Так я и запомнила те мои лета - белые ночи, я не сплю, готовлюсь к экзаменам, аромат черемухи, соловьиные трели. А когда экзамены подходили к концу, всюду был тополиный пух, он, как снег, устилал дворы, метался под ногами прохладным утром. Вот она я, 17-18-летняя: не выспалась, спешу на экзамен, а под ногами тополиный пух. А когда экзамены, успешно сданные, за спиной, можно пойти в театр. Я почти каждый экзамен отмечала походом в театр, и чаще всего - на оперу. "Фауст", "Русалка", "Евгений Онегин", "Пиковая дама", "Травиата" - я посмотрела их все. И почти всегда в один и тот же - в Малый оперы и балета. Любила я его. Ну и потом, билетов в Мариинку было не достать, а в Малый - пожалуйста.
А летом того года у нас поселилась ещё и моя школьная товарка Надя, из Терволово, которая как раз поступила в Ветеринарный институт неподалеку от нашего дома. Вот и сами посудите: мы жили одной большой молодежной семьей: я, сестра Аня, двоюродный братец Антон и Надя - все примерно одного возраста плюс-минус год-два. Никто из нас не заметил, как Антон с Надей как-то втихаря меж собой поладили... очень тихо, и под самым нашим носом. Молчаливая, замкнутая Надя могла целыми днями напролет зубрить химию, биологию и другие дисциплины, а потом вязала на своей вязальной машине. Никогда никуда не ходила. В театр я ее иногда вытаскивала. И - обаятельный шалопай Антон, курчавый и пылкий брюнет в поисках развлечений. Скандал разразился уже после того, как Надина мать, простая женщина, акушерка из Терволово, прочла дневник своей дочери и приехала к нам домой с ультиматумом: Антон должен немедленно жениться на Наде.
Вот как обернулась судьба. Никому не нужен был этот брак, с самого начала обреченный на провал! Виноватыми оказались мы все: наша мама, тетя Люба(не уследили), ну и мне иногда "прилетало" потом. Но это всё произошло несколько позже, и на Надину с Антоном свадьбу я приезжала уже из Калининграда, где тогда работала по распределению после института. А пока - мне 17 лет, безоблачная юность на Московском проспекте, институт, белые ночи над конспектами, театры, книги и дневник.
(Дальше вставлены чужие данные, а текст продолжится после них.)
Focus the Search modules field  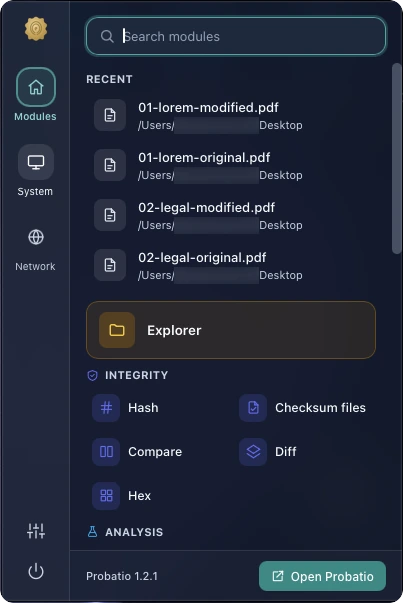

Это было время бешеной популярности "Машины времени". Заболела ею сначала сестра Аня, а потом и мы все стали слушать песни Макаревича на старом магнитофоне, тогда ещё на бобинах. Слушали, обменивались, искали новые записи. В 1985 году попали на концерт в огромном спортивно-концертном комплексе Октябрьский! В те времена как раз началась "борьба за трезвость", и Макаревич во время исполнения "Я пью до дна за тех, кто в море" вдруг остановил своих ребят: стоп, стоп, вы что, "Смену" не читали?" - Я ЕМ до дна за тех, кто в море!".